In the end, the surest way to preserve the Health Service may lie in a revival of the alliance that helped to create it. The doctors and trade unions now seem to be on opposite sides, but even when allowance is made for the impressive influence exercised by some community health councils, these are still the main pressure groups where health is concerned, and both have a large stake in the preservation of the Service. GPs, in particular, have much to lose, for it is doubtful if general practice could survive without it. As the experience of America and other countries shows, referral systems tend to break down under the pressure of competitive private practice and GPs are then transformed into specialists. Before a new alliance can be formed, however, the unions will have to conquer their aversion to private practice. As Klein points out, the private sector offers an invaluable safety valve: it provides a means of satisfying demands that cannot be met by a state service. If it did not exist, then pressure might mount for restrictions within the public sector, leading in time to an attack on the principle of universal coverage. It would seem, then, that the surest way to kill the Health Service is to demand the abolition of private practice the way the unions and the Labour Party have done. In retrospect, the union attack on pay beds in the Seventies can be seen to have been a disastrous mistake. As Klein points out, pay beds amounted to only just over 1 per cent of the Health Service total. Yet the attempt to extinguish them unleashed a storm which almost destroyed the consensus that had so long supported the Health Service. The attack also led to a substantial growth of private hospitals, so that now a full-blooded independent sector exists instead of a weaker one which could be controlled within the state system proper.

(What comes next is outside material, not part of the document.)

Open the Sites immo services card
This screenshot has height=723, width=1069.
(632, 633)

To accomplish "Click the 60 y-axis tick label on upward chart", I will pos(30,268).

Given the present feeling between the doctors and the trade unions, a new alliance will not be easy to form. Only a fuller understanding of common interests can help to forge it, but not even the possibility of such co-operation appears in Klein’s book. He has missed its potential just as he has overlooked the influence of the earlier alliance that linked the two parties in the Thirties. Indeed, Klein is not even aware of a trade-union presence in health politics before the Seventies, and he wrongly describes that era as the one when the doctors first used the weapons of industrial warfare. This is true as far as the hospital world is concerned, but not when one considers the tortured history of the panel system. GPs tried to ape the unions as far back as the 1890s, and the unions became deeply involved in medical affairs because of the difficulties they encountered under the Insurance Act.

Here again, Klein betrays an ignorance of the influence exerted by general practice. Yet despite these and other failings, Klein’s book is an impressive achievement, and required reading for anyone concerned with the future of the National Health Service.